Sus rasgos clínicos han sido definidos por Davidson y Owen, en un artículo conjunto de 2009 en la revista Brain, donde dibujan un cuadro que incluye la propensión a ver el mundo como un escenario en el que buscar exclusivamente la gloria personal, una manera mesiánica de expresarse, la identificación de los propios intereses con los de la nación, un exceso de seguridad en uno mismo a despecho de cualquier evidencia tangible en contrario, la sensación de que sólo se responde ante Dios o la Historia y, en general, una creciente pérdida de contacto con la realidad que, tratándose de líderes políticos, puede conducir a un desastre de colosales dimensiones.

Su peculiaridad es que no se trata de un trastorno permanente durante la edad adulta, sino que se adquiere tras un tiempo en el poder -que en los casos investigados osciló entre uno y nueve años- y que a menudo desaparece una vez que se cesa.
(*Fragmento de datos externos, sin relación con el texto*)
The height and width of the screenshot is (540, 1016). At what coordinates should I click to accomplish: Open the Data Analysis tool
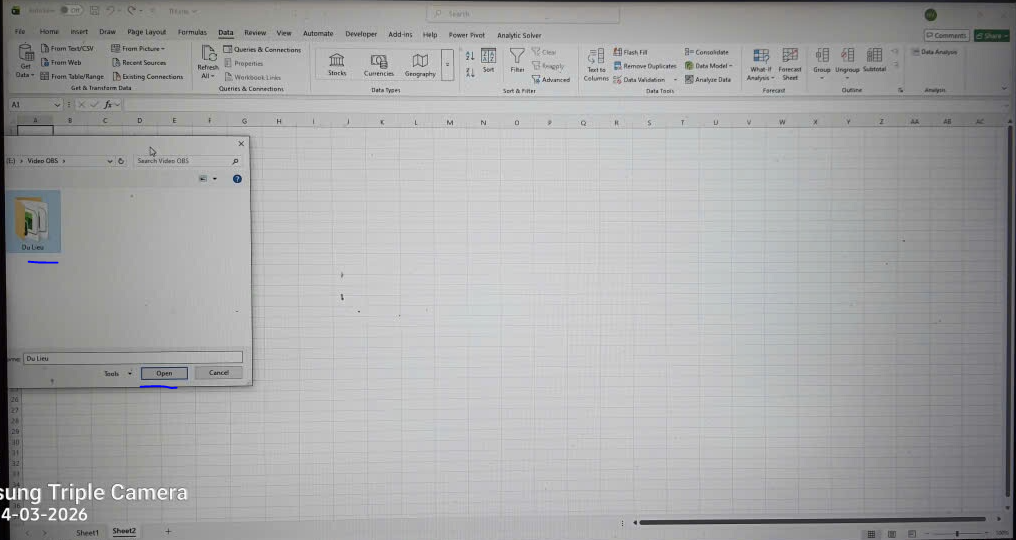coord(935,52)
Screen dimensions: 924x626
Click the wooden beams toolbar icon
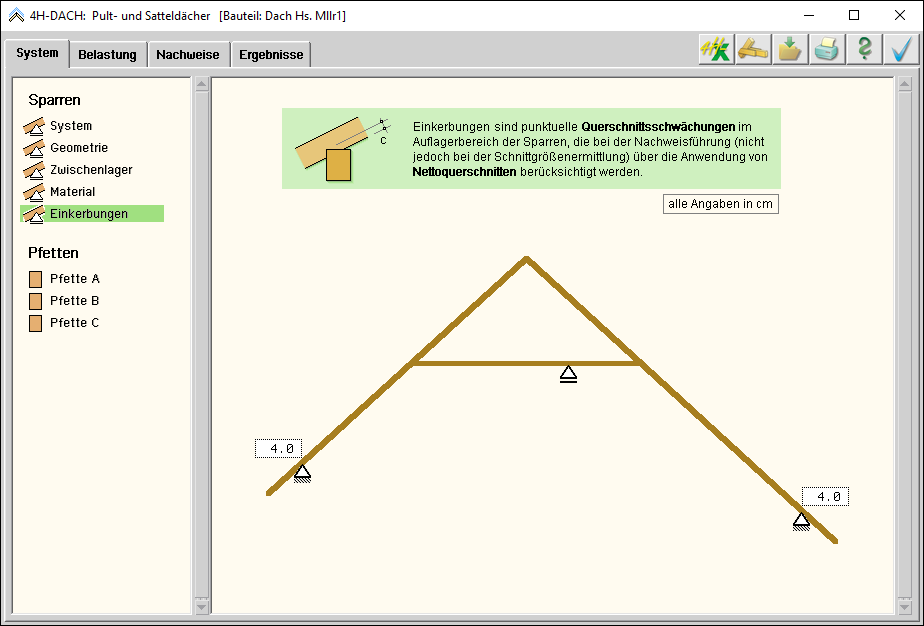[753, 50]
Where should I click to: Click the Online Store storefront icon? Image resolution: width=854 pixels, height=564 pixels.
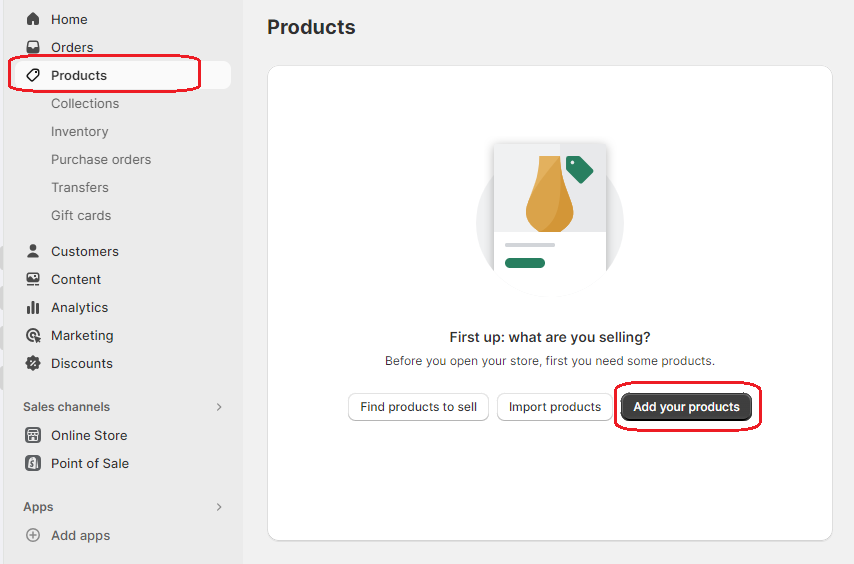[x=33, y=435]
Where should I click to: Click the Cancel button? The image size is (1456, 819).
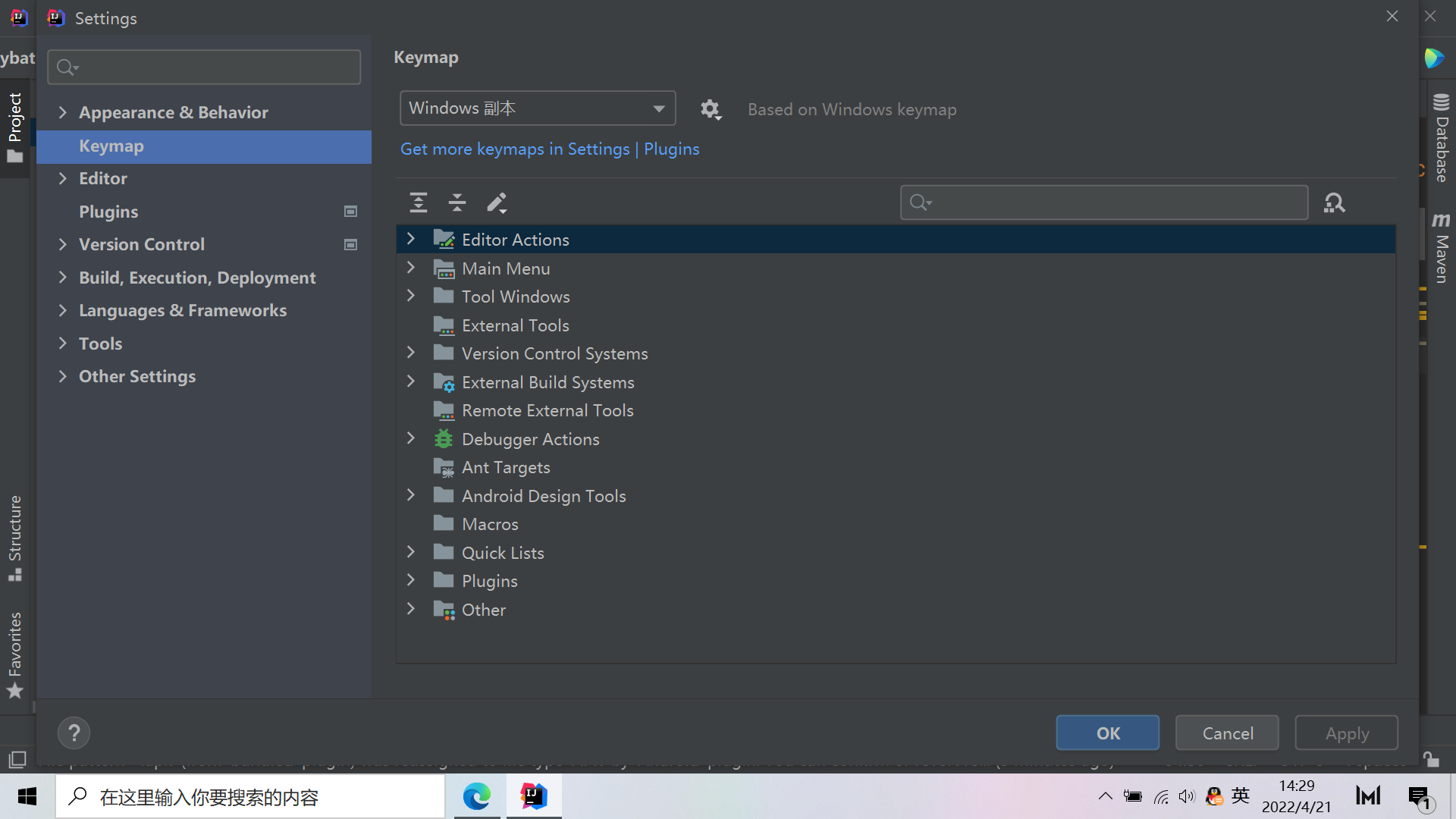1227,733
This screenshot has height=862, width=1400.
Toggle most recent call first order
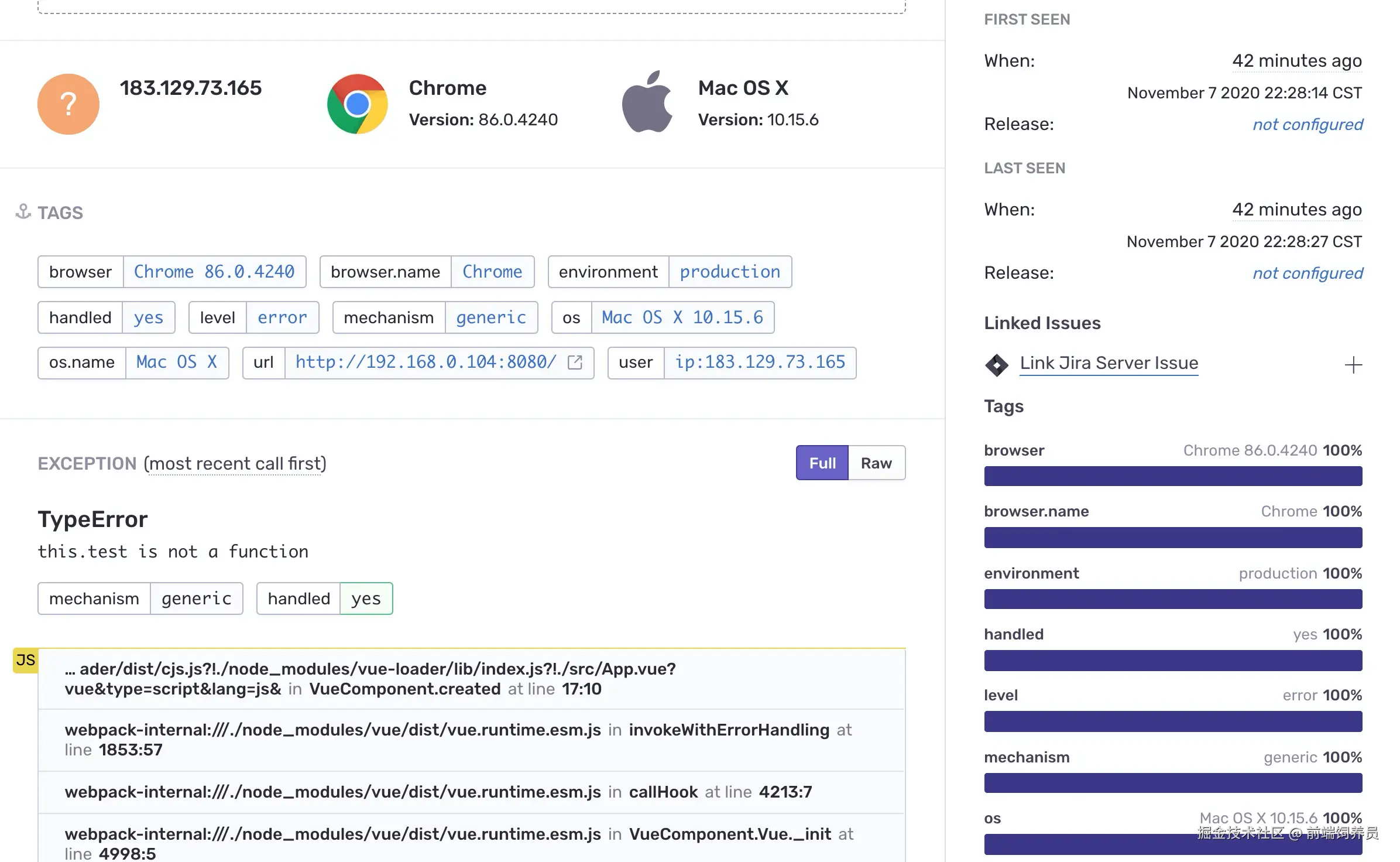coord(235,464)
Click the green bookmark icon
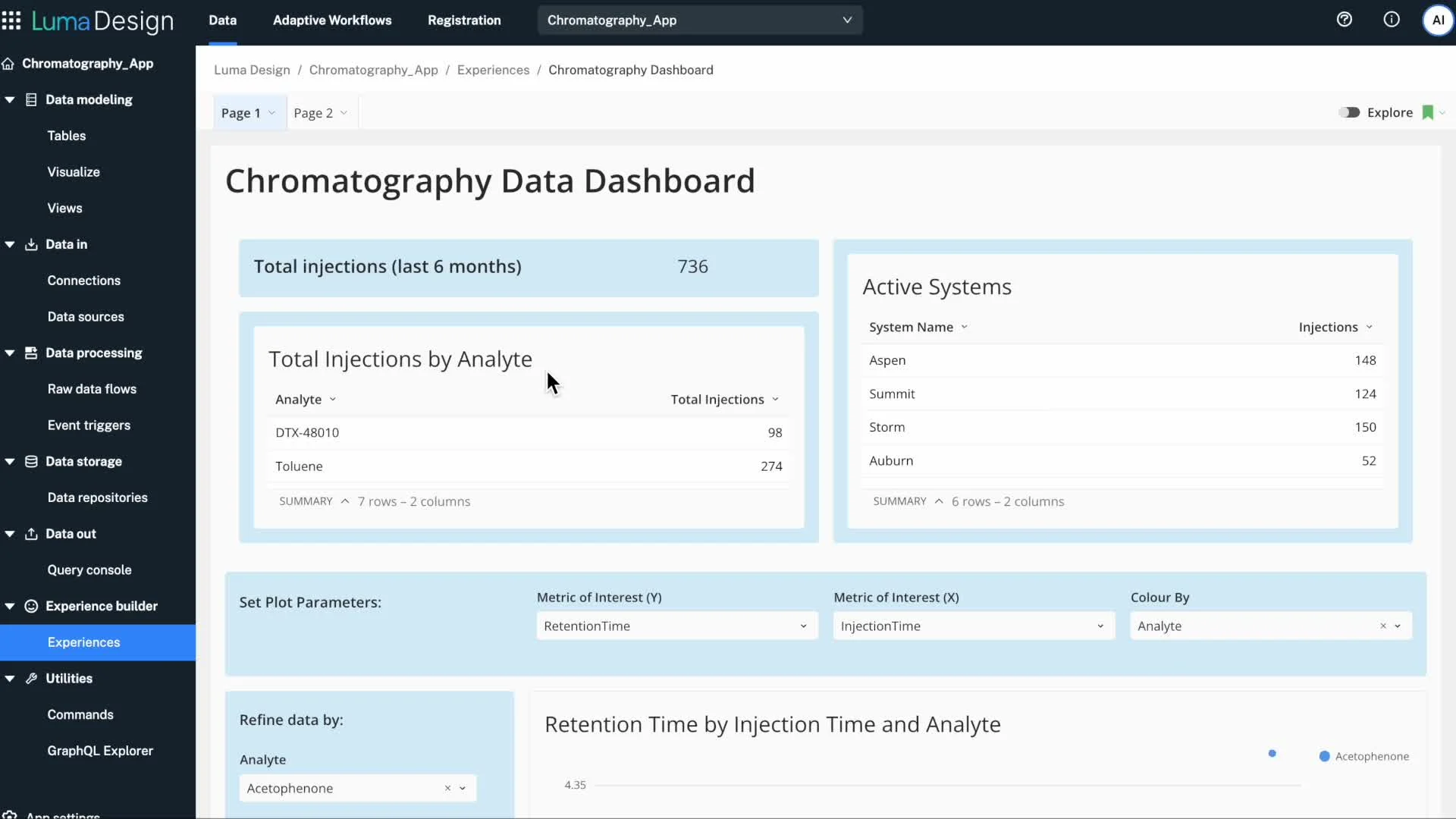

Lo terrible del caso es que tal síndrome afectaría -aún con todas las dificultades de diagnosis- a un número importante de dirigentes mundiales, incluidos (de manera inequívoca según Owen y Davidson) George Bush Jr. y Tony Blair.

Otros ilustres afectados habrían sido Margaret Thatcher (en su última etapa) o John Fitzgerald Kennedy (durante la preparación del desastre de Bahía Cochinos) y se advirtieron rasgos que podrían indicar otro tanto en Churchill, Franklin D. Roosevelt o Lyndon B. Johnson. Según los investigadores, George W. Bush desarrolló el síndrome tras apenas dos años en el cargo y en medio del muy particular escenario post 11-S que dio lugar a la invasión de Afganistán y a la posterior guerra de Iraq. Un caso muy similar habría sido el de Blair, cuyos síntomas habrían aparecido igualmente tras dos años de ejercicio del poder y justo después de los bombardeos de Kosovo por parte de la OTAN, llegando a preocupantes extremos en muy poco tiempo.

En todo caso, y por mucho que nos extrañemos de las locuras de nuestros dirigentes, lo cierto es que, como afirma Davidson, “el tipo de trastornos mentales que encontramos no varía a través de los siglos, ni tampoco su frecuencia. Mientras el modo de gobierno en el Reino Unido ha evolucionado desde la monarquía al pueblo, y el mundo ha cambiado en general, la tasa de enfermedades mentales en los primeros ministros ha permanecido igual. (…). Incluso el síndrome de Hybris nos lleva a la antigua Grecia, así que claramente no es un nuevo problema del poder”.